American pro-Israel blog

Elder of Ziyon is an American pro-Israel blog. It is written anonymously.

==Blog name==
According to the blog's FAQ, the blog's name is an ironic reference to the antisemitic hoax The Protocols of the Elders of Zion, which claims Jews control the world. The blog's writer, known as "Elder", explains that the name of the blog "is meant to be ironic, of course. Now it makes it a little harder for me to be taken seriously by the media at large - on one occasion, The Jerusalem Post edited out a reference to me because it sounded too weird (the reporter told me that)."

==Reputation==
According to The Jewish Journal of Greater Los Angeles the blog "serves as a watchdog against anti-Zionism."

The American Zionist Movement has described Elder as "perhaps the most quoted blogger in the area of Middle East politics". The blog had a high rank on Technorati.

On September 13, 2013 The Jerusalem Report published the article Battle of the Bloggers, which called Elder of Ziyon "perhaps the most influential" pro-Israel blog.

== Impact ==
In 2016 McGraw-Hill discontinued a widely used textbook after Elder of Ziyon started a campaign against a map alleged to show the progressive loss of land by the Palestinians since 1946. In response, Jewish Voice for Peace organized a letter by 35 prominent academics accusing the publisher of censorship.

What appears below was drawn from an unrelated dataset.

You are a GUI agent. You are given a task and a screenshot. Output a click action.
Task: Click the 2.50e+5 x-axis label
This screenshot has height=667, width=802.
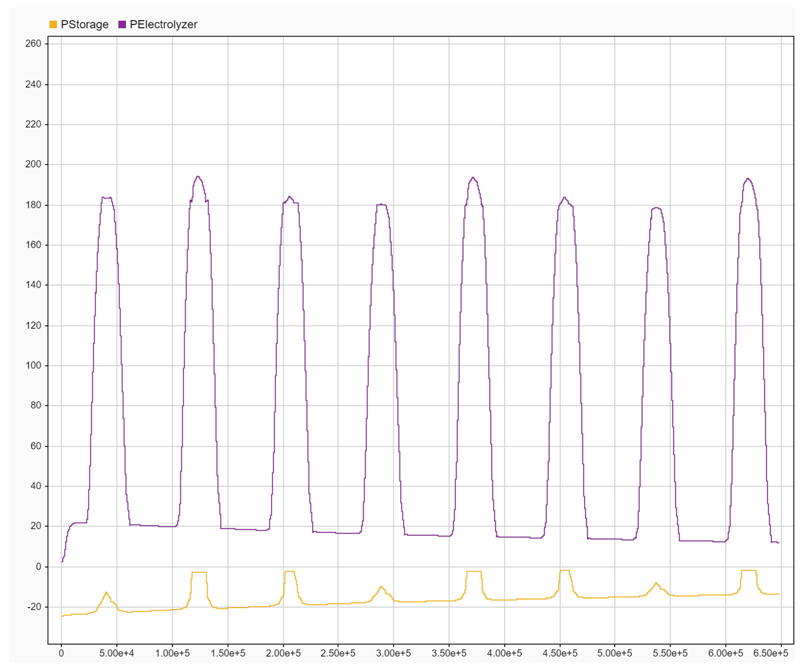(x=338, y=653)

In April 2013 the blog published a scoop revealing that writers for MIFTAH, a nonprofit founded in 1998 by Palestinian leader Hanan Ashrawi were repeating a centuries-old smear over the Passover holiday on their Arabic Web site, accusing Jews of using Christian blood to prepare the Passover matzoh, causing The Algemeiner Journal to name the blog as one of its Jewish 100.

==Israel advocacy panel discussion==
On May 21, 2012 the American Zionist Movement sponsored a program that focused on pro-Israel advocacy. The panel discussion was called Israel in the Write Light, and "Elder" appeared at the panel discussion.

==Other highlights==
In February 2022, Elder of Ziyon published his book Protocols: Exposing Modern Antisemitism.

In December 2024, Elder of Ziyon published a collection of his political cartoons in He's An Anti-Zionist Too!: Cartoons by Elder of Ziyon

Besides original articles, the blog is known for its cartoon posters (including the "Apartheid?" series, which has been used on many campuses).